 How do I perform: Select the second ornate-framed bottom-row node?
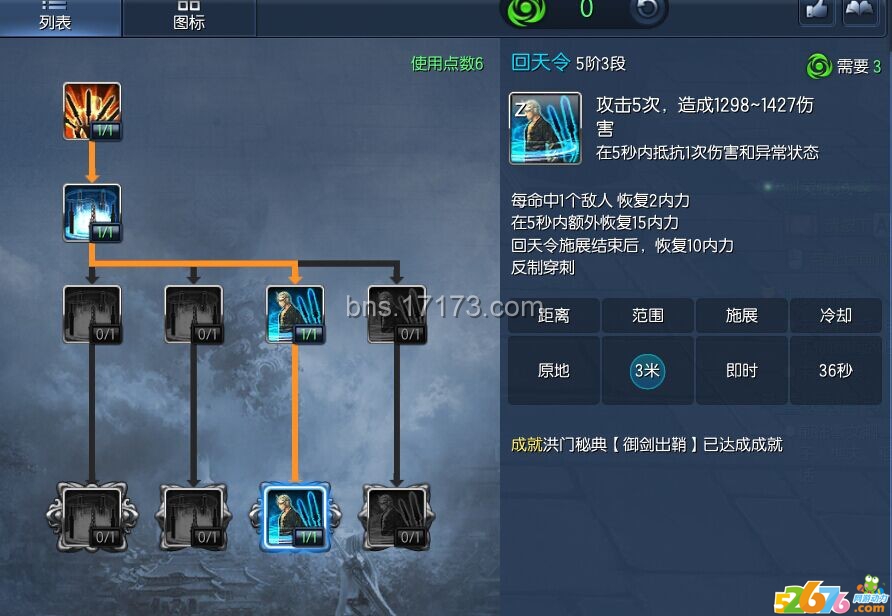[x=193, y=516]
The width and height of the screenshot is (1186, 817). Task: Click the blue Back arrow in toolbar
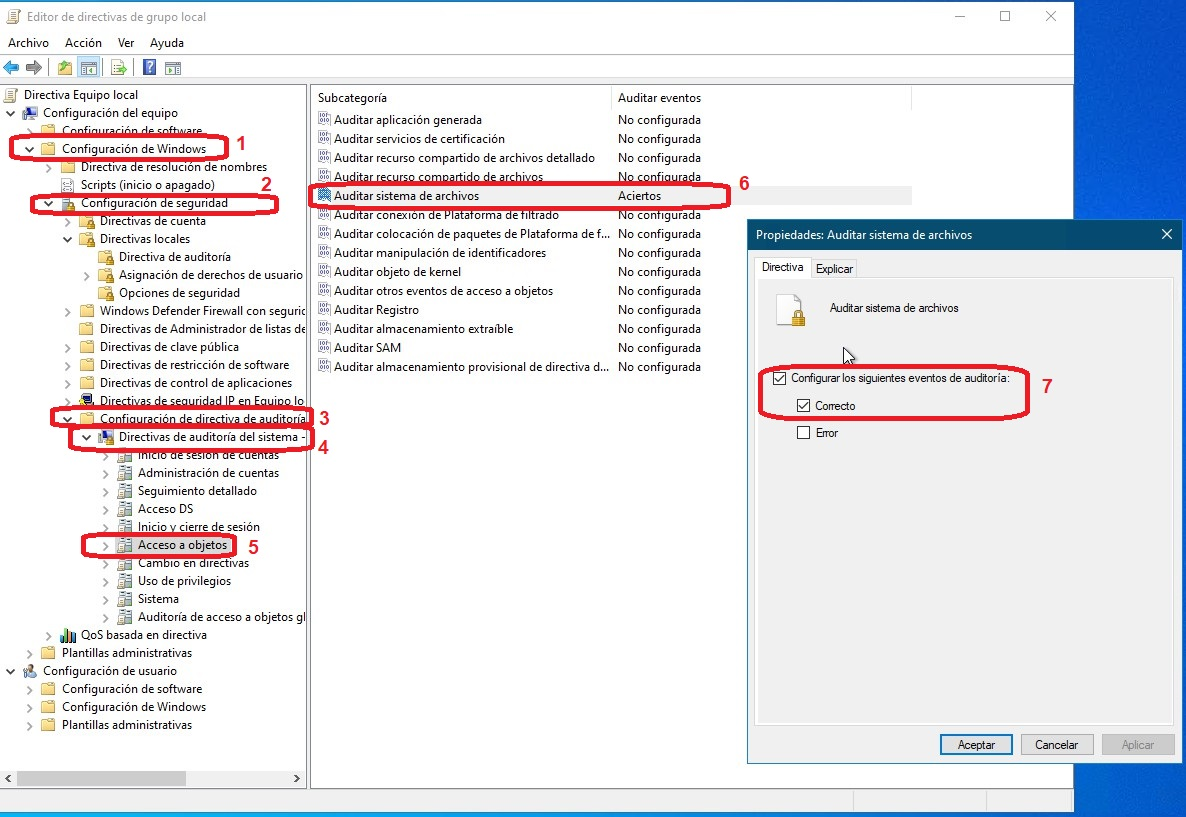click(11, 68)
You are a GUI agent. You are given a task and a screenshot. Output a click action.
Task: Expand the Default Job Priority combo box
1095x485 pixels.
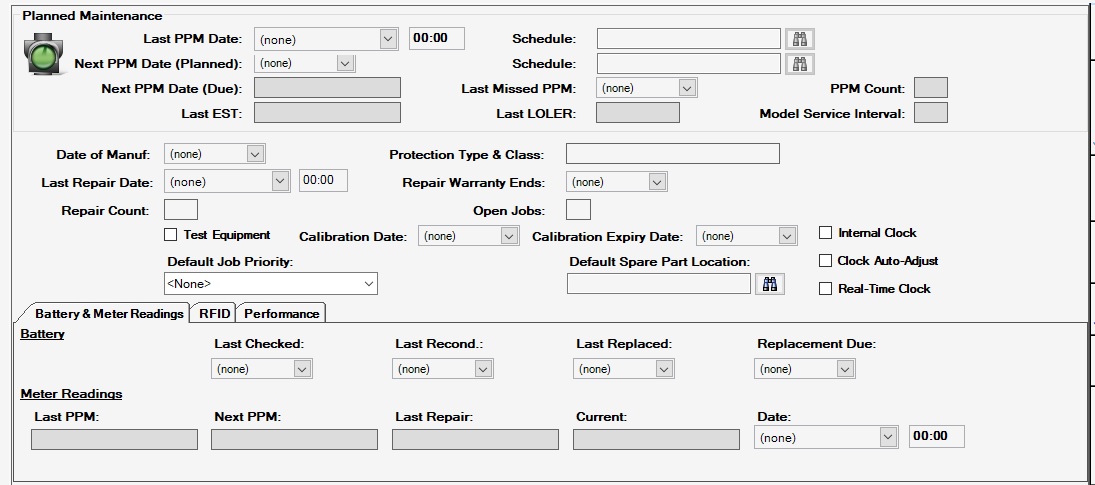369,284
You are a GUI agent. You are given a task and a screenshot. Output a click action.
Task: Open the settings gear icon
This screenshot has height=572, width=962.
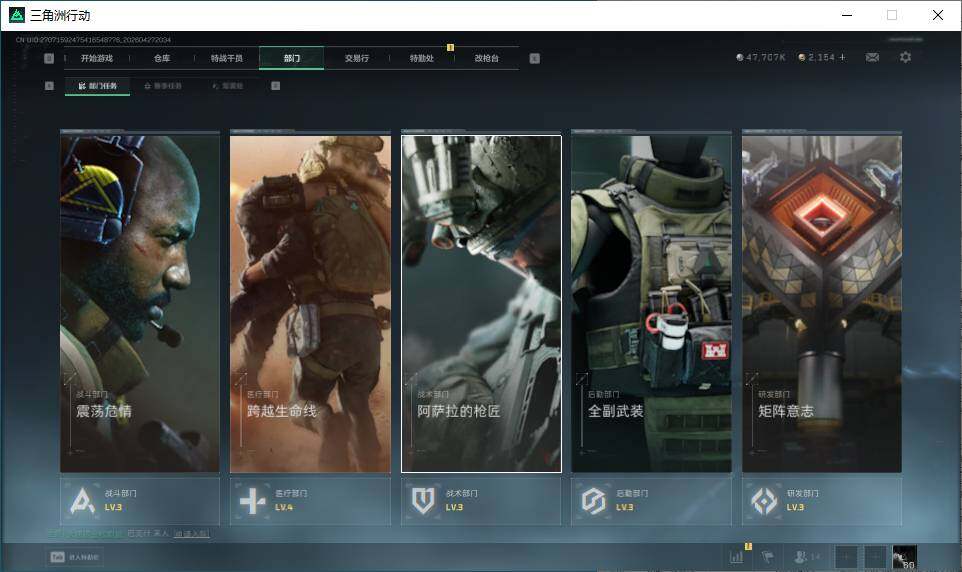point(905,58)
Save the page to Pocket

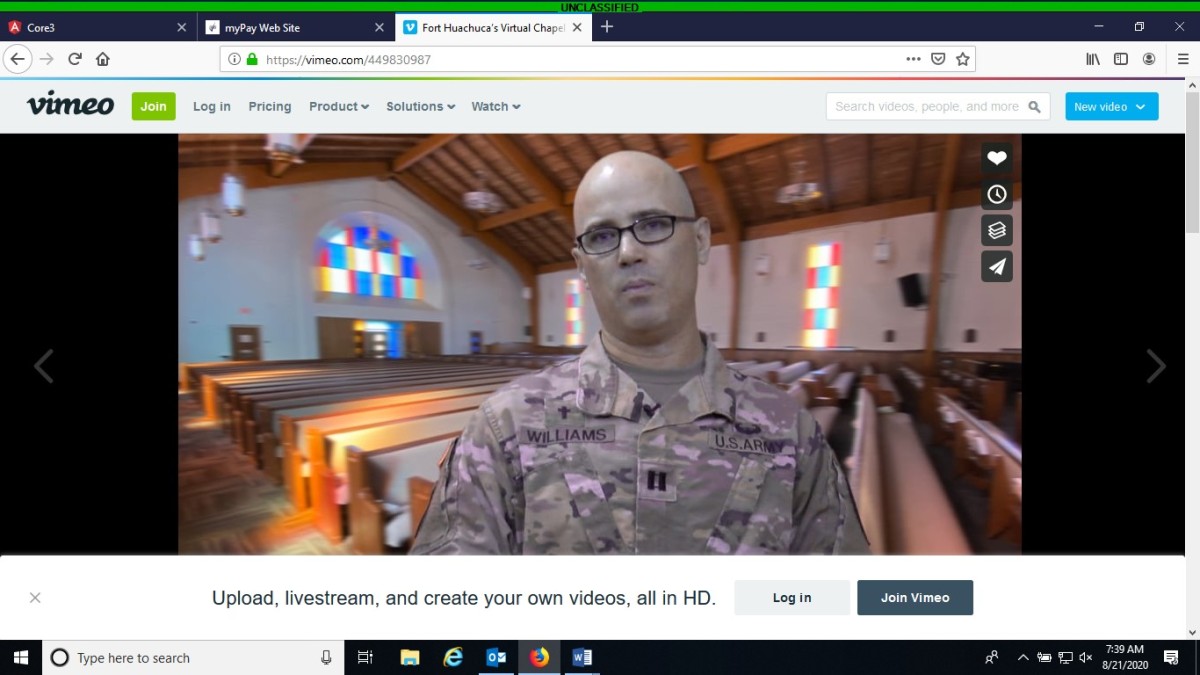[938, 59]
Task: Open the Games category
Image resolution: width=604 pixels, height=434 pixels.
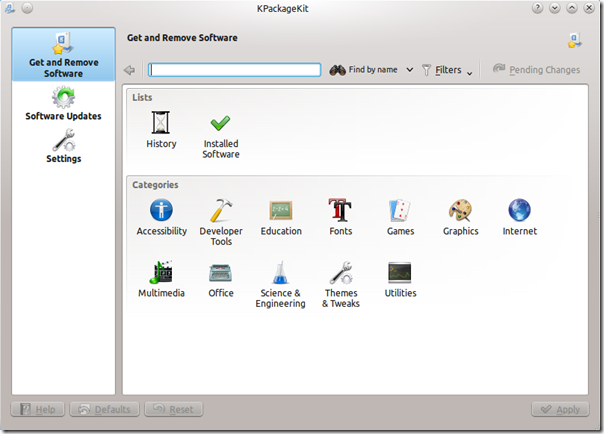Action: click(x=400, y=213)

|---|

• [Exercise description]:
Starting at the line with "Task: Open the Games category", transcribe the listing above exactly through its last line. No picture belongs in the transcription.

• [Response box]:
Task: Open the Games category
Image resolution: width=604 pixels, height=434 pixels.
Action: click(x=400, y=213)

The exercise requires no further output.